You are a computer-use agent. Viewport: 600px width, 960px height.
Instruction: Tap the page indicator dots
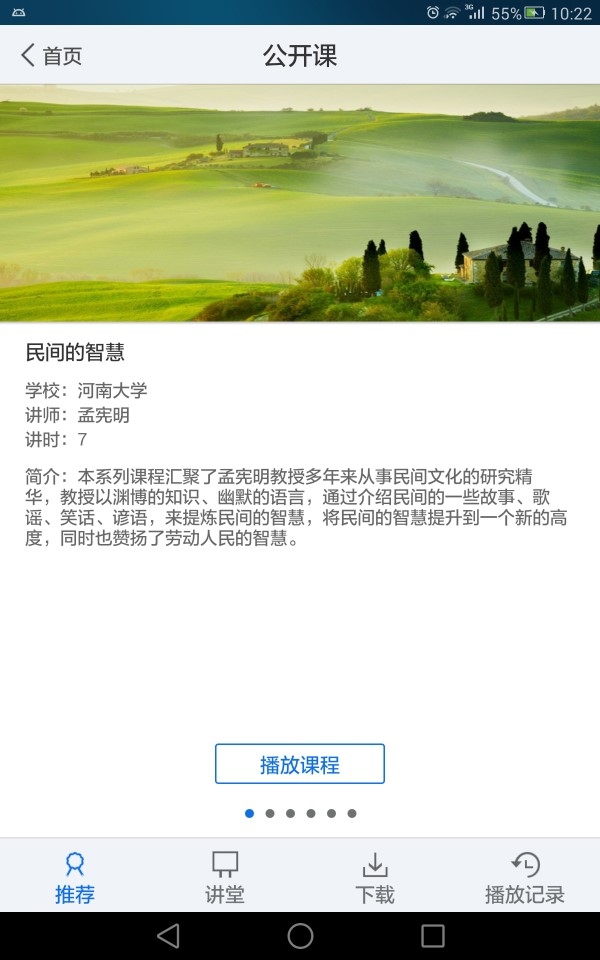tap(300, 813)
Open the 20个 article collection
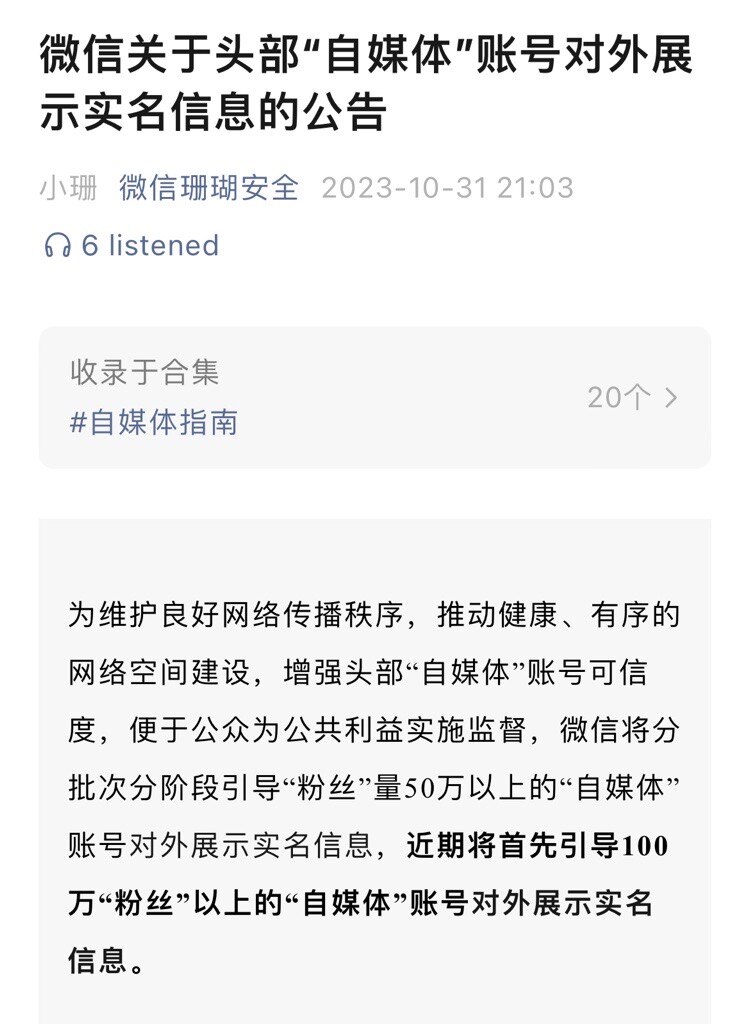Screen dimensions: 750x1024 click(x=625, y=397)
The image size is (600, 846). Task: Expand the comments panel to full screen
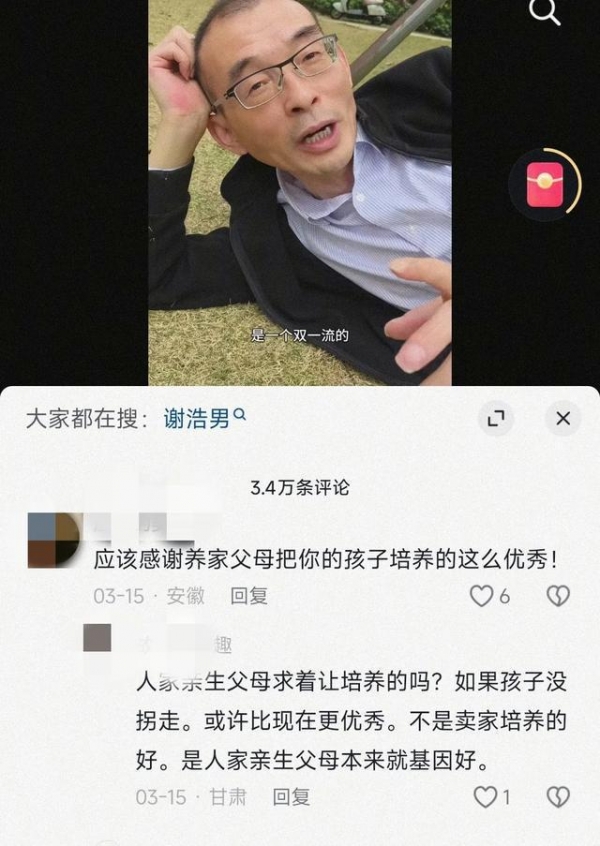496,419
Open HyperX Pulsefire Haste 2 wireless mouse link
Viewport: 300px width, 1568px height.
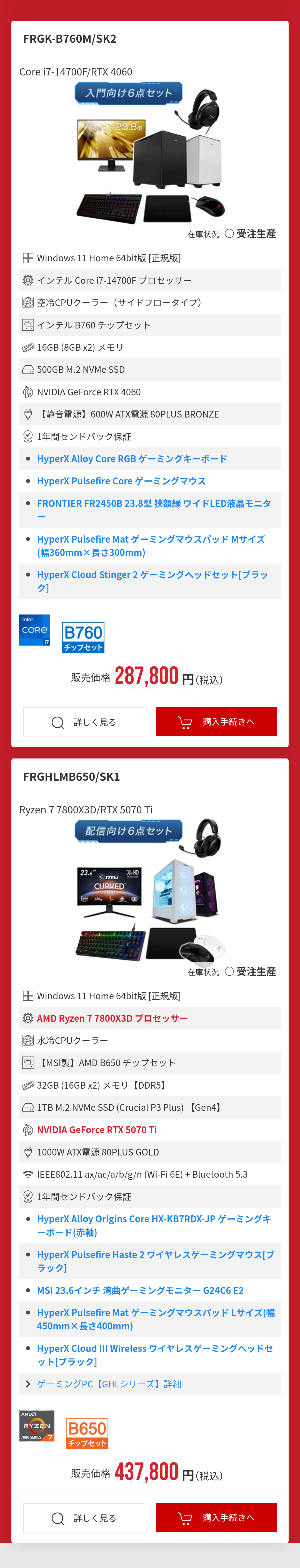155,1261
-=-=-
*WHAT THE EXERCISE ASKS*: Rewrite the records as a numbered list, starting at the line that contains "Open HyperX Pulsefire" and continuing through the last line of the records. Skip blank lines, and leave the pictures out.

*TASK ANSWER*:
1. Open HyperX Pulsefire Haste 2 wireless mouse link
2. Viewport: 300px width, 1568px height.
3. 155,1261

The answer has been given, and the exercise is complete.